Beef Broccoli Stir Fry
|Reduced-sodium soy sauce||2 Tablespoon|
|White vinegar||1 Tablespoon|
|Grated fresh ginger||1 Tablespoon|
|Crushed red pepper||1⁄4 Teaspoon|
|Garlic||2 Clove (10 gm), minced|
|Boneless beef top sirloin steak||12 Ounce|
|Broccoli||5 Ounce (1 Small Bunch)|
|Cooking oil||2 Teaspoon|
|Carrots||2 Medium, cut into 1/8 inch slices|
|Green onions||4 , sliced|
|Reduced sodium beef broth||3⁄4 Cup (12 tbs)|
|Hot cooked spaghetti/Rice||2 Cup (32 tbs)|
For marinade, in a medium bowl combine soy sauce, cornstarch, vinegar, ginger, -crushed red pepper, and garlic.
Trim fat from meat.
Cut meat across the grain into 1/8 -inch slices.
Add meat to marinade; toss to coat.
Cover and marinate at room temperature for 10 minutes.

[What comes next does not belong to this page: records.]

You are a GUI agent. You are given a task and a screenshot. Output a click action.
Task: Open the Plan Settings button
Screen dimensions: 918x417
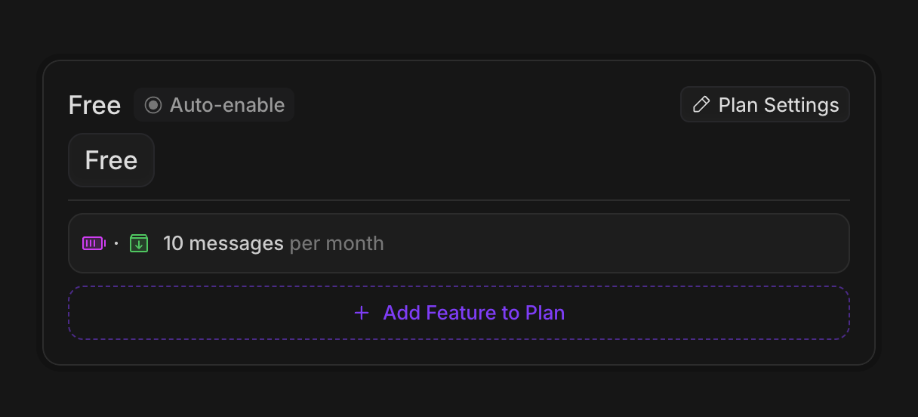pyautogui.click(x=765, y=105)

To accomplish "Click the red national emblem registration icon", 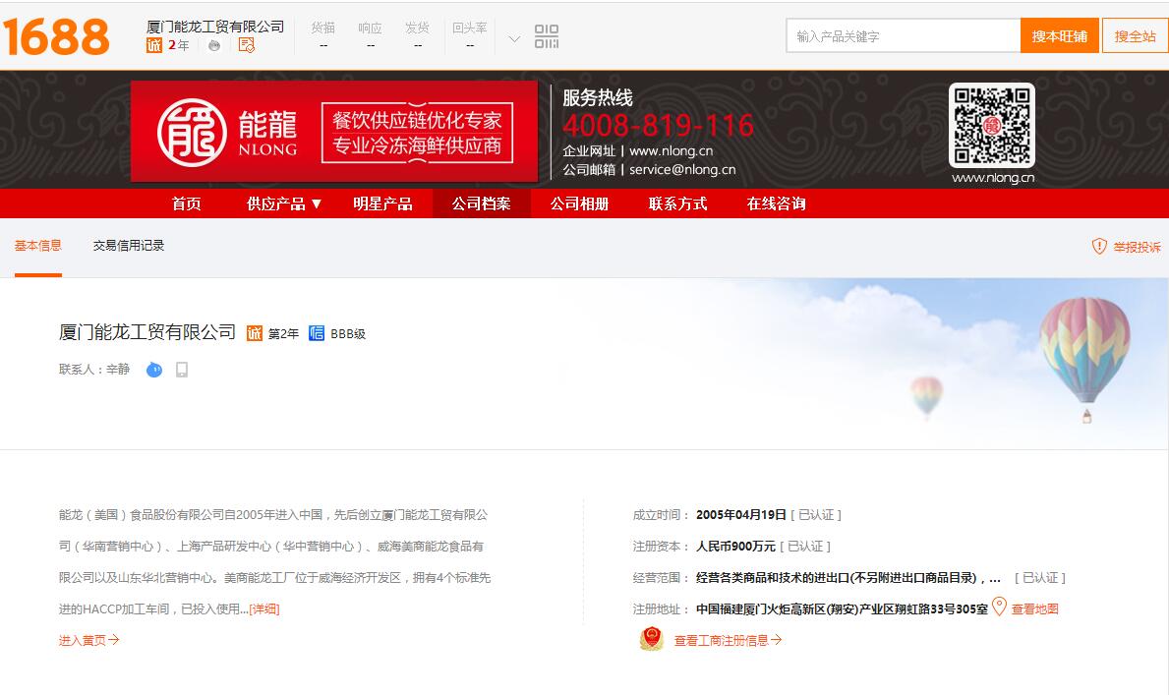I will (651, 640).
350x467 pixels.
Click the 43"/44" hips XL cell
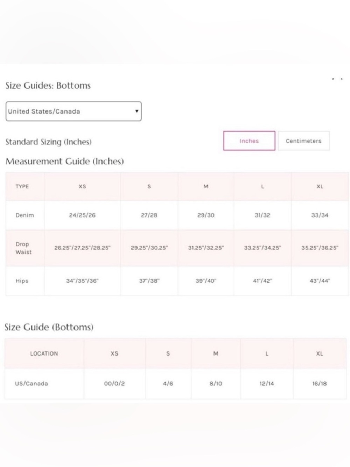pyautogui.click(x=320, y=281)
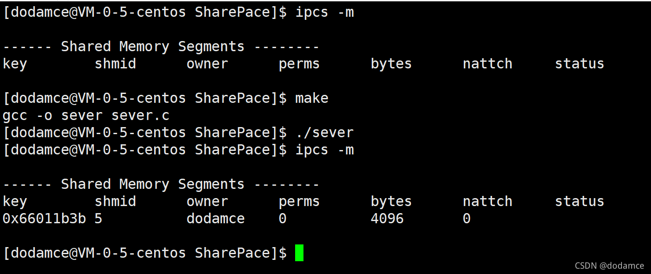The image size is (651, 274).
Task: Click the perms value 0 in the data row
Action: pyautogui.click(x=283, y=218)
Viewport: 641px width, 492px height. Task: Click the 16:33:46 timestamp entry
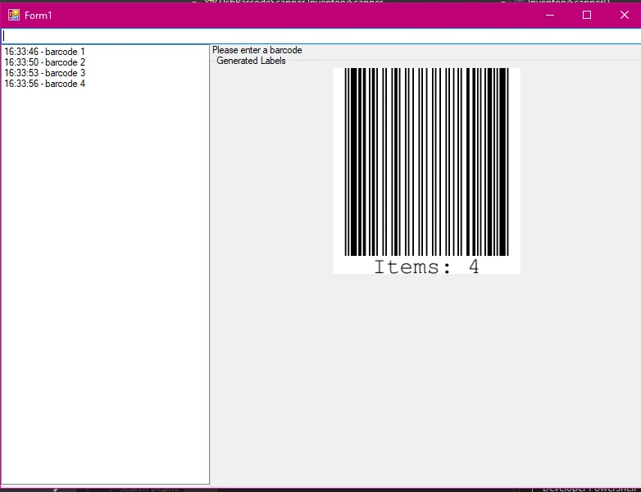pyautogui.click(x=22, y=52)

Drain meat, discarding marinade.
Meanwhile, cut broccoli florets from stems.
If desired, peel stems.
Cut stems into 1/4 inch slices.
In a wok or large skillet heat 1 teaspoon of the oil over medium-high heat.
Add meat; cook and stir in hot oil for 2 to 3 minutes or until slightly pink in center.
Remove meat from wok.
Add the remaining 1 teaspoon oil to hot wok.
Add broccoli, carrots, and green onions; cook and stir for 1 minute.
Add beef broth; cook and stir for 5 to 7 minutes or until vegetables are crisp-tender, scraping up any brown bits on bottom of wok.
Return cooked meat to wok; heat through.